Your instructions:
With the line containing "About (221, 1469)" as the start and the line containing "Next (211, 2141)" as the end, transcribe that span of the entries below exactly, including both.

· · · ·

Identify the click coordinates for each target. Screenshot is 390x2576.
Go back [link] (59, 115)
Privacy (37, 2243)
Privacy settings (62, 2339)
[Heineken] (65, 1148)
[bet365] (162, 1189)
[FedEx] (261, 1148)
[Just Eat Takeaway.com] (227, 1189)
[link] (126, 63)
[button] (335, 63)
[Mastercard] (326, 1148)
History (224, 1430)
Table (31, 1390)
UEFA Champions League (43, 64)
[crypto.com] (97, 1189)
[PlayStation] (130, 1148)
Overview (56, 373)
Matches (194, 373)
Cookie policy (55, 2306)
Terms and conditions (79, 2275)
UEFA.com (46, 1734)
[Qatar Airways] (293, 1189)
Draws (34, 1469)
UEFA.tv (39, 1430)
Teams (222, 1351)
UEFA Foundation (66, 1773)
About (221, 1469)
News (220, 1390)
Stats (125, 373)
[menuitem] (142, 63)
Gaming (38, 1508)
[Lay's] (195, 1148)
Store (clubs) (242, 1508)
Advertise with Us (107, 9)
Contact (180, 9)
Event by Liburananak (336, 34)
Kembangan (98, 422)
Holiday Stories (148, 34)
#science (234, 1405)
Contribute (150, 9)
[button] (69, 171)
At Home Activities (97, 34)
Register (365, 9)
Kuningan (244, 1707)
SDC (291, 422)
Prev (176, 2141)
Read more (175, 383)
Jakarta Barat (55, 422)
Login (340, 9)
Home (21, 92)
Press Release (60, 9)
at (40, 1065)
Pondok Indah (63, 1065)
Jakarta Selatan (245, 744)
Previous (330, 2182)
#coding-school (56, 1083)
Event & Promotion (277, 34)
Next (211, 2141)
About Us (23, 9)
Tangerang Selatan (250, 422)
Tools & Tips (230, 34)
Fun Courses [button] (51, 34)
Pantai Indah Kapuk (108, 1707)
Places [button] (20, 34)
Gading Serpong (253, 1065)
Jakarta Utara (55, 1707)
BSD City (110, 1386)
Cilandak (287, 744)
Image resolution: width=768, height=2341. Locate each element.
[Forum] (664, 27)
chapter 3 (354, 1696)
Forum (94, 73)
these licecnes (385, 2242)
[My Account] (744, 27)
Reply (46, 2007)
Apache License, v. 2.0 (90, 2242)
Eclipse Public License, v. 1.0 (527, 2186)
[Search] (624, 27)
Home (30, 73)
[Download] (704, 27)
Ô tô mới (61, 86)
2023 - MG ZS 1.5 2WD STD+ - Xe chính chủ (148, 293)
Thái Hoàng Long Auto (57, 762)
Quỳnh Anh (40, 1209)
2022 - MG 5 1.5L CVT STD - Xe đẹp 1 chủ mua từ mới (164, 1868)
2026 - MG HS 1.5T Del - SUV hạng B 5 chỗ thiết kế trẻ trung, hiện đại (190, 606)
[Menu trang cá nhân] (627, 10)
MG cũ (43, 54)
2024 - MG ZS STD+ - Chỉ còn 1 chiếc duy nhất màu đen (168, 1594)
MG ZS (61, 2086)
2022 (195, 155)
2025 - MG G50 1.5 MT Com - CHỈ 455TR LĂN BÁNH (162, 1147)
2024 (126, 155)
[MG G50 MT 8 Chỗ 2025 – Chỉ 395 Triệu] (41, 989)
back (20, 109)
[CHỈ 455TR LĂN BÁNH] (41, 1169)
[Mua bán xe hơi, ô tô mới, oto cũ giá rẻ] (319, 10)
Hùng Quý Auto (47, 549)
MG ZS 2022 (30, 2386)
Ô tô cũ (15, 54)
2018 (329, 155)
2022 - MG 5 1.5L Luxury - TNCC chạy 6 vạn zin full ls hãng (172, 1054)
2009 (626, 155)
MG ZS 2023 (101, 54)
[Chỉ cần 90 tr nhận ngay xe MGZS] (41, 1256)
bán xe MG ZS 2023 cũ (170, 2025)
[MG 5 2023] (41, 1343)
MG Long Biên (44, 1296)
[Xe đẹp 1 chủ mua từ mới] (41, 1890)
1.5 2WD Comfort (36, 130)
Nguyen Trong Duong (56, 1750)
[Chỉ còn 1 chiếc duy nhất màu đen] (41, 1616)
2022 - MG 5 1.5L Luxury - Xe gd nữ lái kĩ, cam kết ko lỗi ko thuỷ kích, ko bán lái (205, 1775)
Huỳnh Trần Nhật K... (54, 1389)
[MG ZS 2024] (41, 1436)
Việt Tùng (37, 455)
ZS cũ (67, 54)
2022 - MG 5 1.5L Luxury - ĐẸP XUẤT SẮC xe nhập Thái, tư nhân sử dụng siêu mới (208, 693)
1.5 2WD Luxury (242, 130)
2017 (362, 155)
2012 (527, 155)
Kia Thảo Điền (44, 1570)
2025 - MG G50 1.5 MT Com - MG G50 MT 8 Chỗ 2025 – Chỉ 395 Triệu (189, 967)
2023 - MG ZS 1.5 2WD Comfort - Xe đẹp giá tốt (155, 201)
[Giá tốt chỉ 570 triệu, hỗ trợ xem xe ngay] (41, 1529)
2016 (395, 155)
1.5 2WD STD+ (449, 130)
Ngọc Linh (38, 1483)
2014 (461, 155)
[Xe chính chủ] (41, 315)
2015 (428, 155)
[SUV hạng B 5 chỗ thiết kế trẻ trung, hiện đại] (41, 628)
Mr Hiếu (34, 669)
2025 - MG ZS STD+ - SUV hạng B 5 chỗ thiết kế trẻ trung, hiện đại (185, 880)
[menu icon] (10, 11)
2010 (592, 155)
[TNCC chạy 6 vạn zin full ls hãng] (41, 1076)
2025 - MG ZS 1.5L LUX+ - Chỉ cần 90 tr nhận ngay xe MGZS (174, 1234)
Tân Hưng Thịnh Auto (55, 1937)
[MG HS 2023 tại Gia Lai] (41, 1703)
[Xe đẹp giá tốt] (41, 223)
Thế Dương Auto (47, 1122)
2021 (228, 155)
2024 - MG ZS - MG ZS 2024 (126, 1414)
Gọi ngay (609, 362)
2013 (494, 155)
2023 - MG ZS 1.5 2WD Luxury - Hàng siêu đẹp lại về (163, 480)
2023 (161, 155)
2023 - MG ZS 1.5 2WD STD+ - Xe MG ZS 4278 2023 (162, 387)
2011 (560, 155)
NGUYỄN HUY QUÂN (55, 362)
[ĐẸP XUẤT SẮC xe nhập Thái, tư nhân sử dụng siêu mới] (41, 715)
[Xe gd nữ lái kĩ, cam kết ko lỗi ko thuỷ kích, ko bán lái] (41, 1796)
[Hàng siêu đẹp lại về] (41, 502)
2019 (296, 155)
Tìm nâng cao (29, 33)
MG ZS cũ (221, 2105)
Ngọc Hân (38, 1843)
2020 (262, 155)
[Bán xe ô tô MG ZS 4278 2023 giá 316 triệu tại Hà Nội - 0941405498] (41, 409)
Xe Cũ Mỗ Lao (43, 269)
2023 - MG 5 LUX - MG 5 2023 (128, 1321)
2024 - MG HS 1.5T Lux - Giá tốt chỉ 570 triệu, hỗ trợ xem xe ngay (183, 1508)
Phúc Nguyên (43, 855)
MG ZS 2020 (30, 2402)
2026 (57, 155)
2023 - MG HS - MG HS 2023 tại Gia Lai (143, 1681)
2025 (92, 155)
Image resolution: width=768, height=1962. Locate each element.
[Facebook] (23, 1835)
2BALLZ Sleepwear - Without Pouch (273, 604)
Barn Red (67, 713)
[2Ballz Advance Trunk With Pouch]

· · · ·

Task output:
About (221, 1469)
News (220, 1390)
Stats (125, 373)
[menuitem] (142, 63)
Gaming (38, 1508)
[Lay's] (195, 1148)
Store (clubs) (242, 1508)
Advertise with Us (107, 9)
Contact (180, 9)
Event by Liburananak (336, 34)
Kembangan (98, 422)
Holiday Stories (148, 34)
#science (234, 1405)
Contribute (150, 9)
[button] (69, 171)
At Home Activities (97, 34)
Register (365, 9)
Kuningan (244, 1707)
SDC (291, 422)
Prev (176, 2141)
Read more (175, 383)
Jakarta Barat (55, 422)
Login (340, 9)
Home (21, 92)
Press Release (60, 9)
at (40, 1065)
Pondok Indah (63, 1065)
Jakarta Selatan (245, 744)
Previous (330, 2182)
#coding-school (56, 1083)
Event & Promotion (277, 34)
Next (211, 2141)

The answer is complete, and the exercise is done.